Output only this range of the data below: the line that contains "You are a computer-use agent. Screen" through the final line, both ends included, each retyped exactly.

++++ Exercise material

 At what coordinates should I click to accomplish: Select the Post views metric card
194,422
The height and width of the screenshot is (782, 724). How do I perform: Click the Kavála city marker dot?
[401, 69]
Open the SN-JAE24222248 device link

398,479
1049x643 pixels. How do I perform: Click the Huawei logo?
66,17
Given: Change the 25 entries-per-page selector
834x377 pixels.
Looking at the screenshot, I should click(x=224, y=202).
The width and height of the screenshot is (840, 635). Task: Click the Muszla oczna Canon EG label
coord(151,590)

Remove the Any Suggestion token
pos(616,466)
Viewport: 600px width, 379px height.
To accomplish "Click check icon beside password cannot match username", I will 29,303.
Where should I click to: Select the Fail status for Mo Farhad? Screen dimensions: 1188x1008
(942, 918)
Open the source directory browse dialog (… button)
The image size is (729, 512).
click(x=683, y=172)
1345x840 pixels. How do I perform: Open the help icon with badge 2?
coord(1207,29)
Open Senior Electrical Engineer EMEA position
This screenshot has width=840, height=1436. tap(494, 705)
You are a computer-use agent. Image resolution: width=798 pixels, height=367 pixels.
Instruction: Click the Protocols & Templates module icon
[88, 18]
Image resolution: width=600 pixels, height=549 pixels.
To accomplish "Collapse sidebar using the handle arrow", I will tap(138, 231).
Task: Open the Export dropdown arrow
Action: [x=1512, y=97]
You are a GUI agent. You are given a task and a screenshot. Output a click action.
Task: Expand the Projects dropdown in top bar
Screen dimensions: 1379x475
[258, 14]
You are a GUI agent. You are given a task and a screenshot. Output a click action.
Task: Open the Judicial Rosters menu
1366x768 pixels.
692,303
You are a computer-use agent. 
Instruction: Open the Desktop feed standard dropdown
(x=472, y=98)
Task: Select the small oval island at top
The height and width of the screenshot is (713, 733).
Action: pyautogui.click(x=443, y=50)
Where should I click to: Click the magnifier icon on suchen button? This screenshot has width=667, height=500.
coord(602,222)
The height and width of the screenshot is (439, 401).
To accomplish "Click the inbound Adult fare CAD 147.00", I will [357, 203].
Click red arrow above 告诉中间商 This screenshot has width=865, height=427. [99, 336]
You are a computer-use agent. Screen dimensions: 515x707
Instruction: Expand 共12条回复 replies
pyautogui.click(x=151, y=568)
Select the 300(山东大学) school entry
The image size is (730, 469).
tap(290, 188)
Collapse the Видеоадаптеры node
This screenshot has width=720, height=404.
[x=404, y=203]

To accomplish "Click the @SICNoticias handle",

++++++++

**Answer**
You are a computer-use agent. Screen dimensions: 515x707
Instruction: Expand 共12条回复 replies
pyautogui.click(x=151, y=568)
Select the 300(山东大学) school entry
The image size is (730, 469).
tap(290, 188)
Collapse the Видеоадаптеры node
This screenshot has width=720, height=404.
[x=404, y=203]

To accomplish "Click the @SICNoticias handle",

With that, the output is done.